Seeing Myself Through My Own Eyes

Fatty, fatty two by four, can’t fit through the kitchen door.

Their names and faces are lost in history, but their words remain my constant truth. School yard chant buried deep under my skin, wrapped around my heart, that creeps through my brain, popping up like a boogey monster whenever I look in the mirror.
Fatty, fatty two by four…

Sticks and stones may break my bones, but words — that warp and twist you in ways you can never imagine. And yeah, decades later, their words still hurt.

I’ve hidden away from mirrors for most of my life. As a fat kid, I’d be shocked when my outer image did not reflect the person I felt to be. Inside my own head, I was a slim fairy princess dancing through forest glades. My outside appearance was a very different story. Thick concrete legs with rolls of flesh covering heavy muscle and towering above my classmates; I was, as they kindly said, ‘big boned.’

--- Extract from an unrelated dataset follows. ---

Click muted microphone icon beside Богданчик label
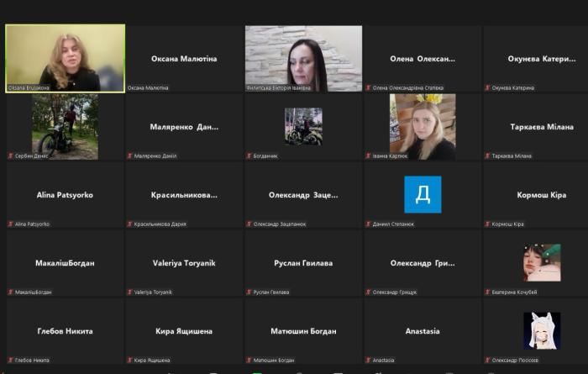This screenshot has width=588, height=374. click(249, 155)
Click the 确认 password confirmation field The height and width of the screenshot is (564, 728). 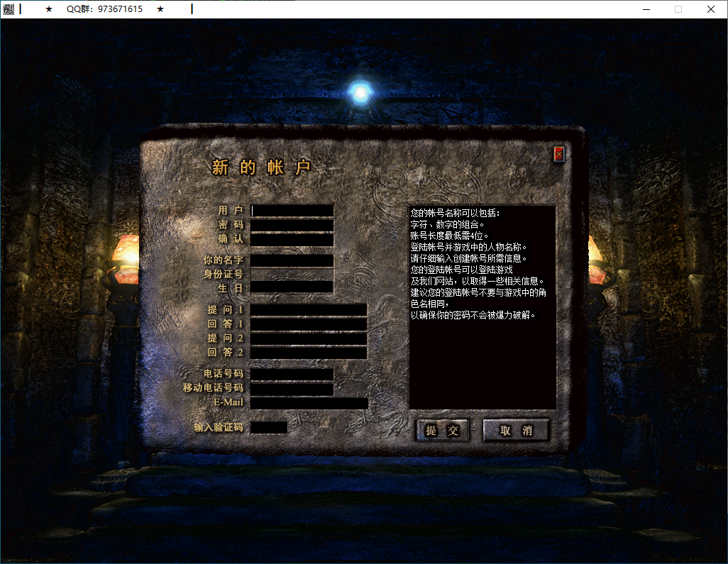point(292,240)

In a weird twist of fate, as we entered high school the girls all grew taller than me, still slender and willowy; and I did not grow an inch more. I was now ‘stocky.’
Or fat.

Now as a short and curvy adult, who is sort of athletic, I still feel like that kid. And no, I’m not talking about the fairy princess. Somewhere along the line I grew to accept the reality of my body – yes, it was strong, yes, it was powerful, and inside my head, I became that fat kid.
Who told me I was fat?

Magazines, TV, movies, all filled with glossy images of slender models and celebrities told me I did not look like them; therefore I was abnormal. My peers, with their slim thighs that could snap like twigs between my fingers, told me this. Repeatedly.
But who told me most of all?
Me.

I wanted to be what I saw around me because I felt that’s who I was; my physicality was always a shock to myself – a large, lumbering freak on the playground surrounded by my much smaller classmates. I took my understanding of what it was to be a person (as a kid, that was female, fair, slim, petite, and pretty like most of the girls in my class) and applied it to myself, dwelling on my shortcomings to the point of dangerous obsession.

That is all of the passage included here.